* What is expected *
Locate every row below that contains the string "height" and copy each of those rows in full. Letter case counts.

* Data records *
◇ ◇ ◇
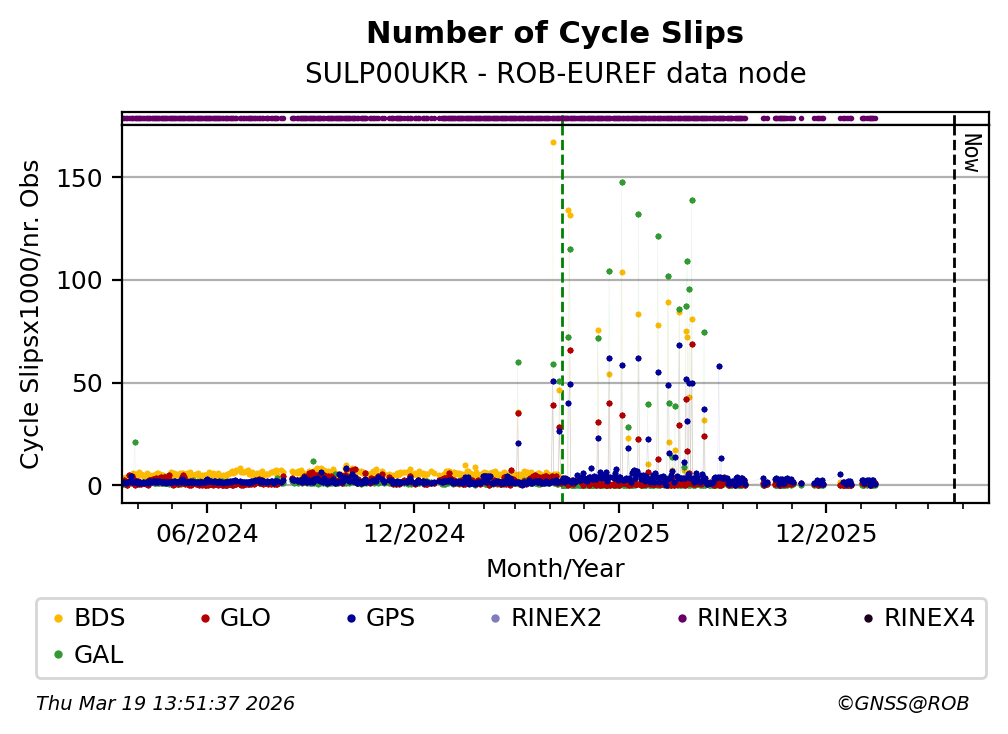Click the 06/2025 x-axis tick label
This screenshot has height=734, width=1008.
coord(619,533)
◇ ◇ ◇
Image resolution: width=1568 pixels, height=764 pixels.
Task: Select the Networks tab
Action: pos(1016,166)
◇ ◇ ◇
* The solution *
This screenshot has height=734, width=1008.
Image resolution: width=1568 pixels, height=764 pixels.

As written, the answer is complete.